#### EXERCISE OBJECTIVE:
Pick out every line of the entries below that contains the string "point", and copy each one in full. Case counts.

#### RECORDS PROVIDED:
========

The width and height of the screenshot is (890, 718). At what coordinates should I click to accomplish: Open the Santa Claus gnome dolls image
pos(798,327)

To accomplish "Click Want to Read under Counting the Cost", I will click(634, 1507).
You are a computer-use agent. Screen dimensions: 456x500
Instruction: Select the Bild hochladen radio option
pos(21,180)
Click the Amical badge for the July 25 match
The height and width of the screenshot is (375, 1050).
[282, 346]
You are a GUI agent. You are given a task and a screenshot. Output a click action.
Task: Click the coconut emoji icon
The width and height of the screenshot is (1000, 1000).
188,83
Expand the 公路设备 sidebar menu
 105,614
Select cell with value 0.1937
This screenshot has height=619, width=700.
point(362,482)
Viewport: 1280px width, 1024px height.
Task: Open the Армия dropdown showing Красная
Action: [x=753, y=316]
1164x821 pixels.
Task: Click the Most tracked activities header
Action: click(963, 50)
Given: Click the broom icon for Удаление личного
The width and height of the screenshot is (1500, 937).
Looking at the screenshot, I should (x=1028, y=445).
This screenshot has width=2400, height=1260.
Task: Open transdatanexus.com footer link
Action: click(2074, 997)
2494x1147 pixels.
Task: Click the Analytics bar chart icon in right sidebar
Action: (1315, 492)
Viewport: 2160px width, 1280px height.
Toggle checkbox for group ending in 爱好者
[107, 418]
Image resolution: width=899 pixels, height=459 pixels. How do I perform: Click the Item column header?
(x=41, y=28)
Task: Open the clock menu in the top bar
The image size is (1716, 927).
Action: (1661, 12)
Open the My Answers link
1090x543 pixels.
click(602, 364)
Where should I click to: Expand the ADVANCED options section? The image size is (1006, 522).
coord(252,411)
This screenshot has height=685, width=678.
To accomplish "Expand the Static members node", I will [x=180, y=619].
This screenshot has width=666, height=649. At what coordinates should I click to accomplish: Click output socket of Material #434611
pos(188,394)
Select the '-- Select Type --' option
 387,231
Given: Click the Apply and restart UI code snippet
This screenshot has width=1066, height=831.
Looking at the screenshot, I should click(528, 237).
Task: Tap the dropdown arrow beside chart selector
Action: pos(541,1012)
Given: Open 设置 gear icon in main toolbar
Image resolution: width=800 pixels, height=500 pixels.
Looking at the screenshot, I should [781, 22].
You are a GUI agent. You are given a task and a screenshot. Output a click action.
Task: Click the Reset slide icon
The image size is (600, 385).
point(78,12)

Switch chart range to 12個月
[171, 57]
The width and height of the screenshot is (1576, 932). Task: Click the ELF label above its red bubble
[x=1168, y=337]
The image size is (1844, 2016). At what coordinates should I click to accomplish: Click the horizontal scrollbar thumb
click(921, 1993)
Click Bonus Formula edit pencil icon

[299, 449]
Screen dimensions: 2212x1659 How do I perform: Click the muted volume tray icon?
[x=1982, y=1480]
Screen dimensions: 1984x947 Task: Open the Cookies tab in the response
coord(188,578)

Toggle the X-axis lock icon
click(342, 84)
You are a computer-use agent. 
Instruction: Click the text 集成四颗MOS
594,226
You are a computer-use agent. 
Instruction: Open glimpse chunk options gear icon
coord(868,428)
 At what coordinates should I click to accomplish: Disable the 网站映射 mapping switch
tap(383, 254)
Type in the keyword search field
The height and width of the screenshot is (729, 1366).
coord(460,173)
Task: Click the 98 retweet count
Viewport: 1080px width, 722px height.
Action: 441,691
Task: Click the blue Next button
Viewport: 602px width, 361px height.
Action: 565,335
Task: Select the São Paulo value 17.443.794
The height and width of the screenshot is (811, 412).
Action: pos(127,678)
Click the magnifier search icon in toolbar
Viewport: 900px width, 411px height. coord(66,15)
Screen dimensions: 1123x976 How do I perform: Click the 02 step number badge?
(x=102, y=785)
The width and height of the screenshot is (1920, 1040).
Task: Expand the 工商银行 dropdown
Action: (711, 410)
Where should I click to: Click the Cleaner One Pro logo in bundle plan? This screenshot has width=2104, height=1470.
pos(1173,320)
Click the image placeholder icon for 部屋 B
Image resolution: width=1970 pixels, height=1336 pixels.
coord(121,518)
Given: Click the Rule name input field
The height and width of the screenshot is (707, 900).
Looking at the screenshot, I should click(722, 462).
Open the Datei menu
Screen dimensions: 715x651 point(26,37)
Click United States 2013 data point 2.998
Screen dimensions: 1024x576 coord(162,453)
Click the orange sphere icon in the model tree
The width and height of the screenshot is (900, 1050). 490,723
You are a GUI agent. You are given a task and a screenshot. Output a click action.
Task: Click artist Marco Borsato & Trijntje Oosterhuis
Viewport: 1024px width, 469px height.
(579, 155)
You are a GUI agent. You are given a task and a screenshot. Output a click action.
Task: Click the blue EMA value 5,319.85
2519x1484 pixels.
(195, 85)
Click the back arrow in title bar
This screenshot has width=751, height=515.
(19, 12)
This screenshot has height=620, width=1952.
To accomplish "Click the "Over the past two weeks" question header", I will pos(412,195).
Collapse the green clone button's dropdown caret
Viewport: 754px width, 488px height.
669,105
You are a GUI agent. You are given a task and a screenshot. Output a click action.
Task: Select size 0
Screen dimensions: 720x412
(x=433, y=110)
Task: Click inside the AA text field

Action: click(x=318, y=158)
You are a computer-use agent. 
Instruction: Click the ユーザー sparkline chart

========

#### FINAL ANSWER:
point(362,482)
point(78,12)
Screen dimensions: 715x651 point(26,37)
Click United States 2013 data point 2.998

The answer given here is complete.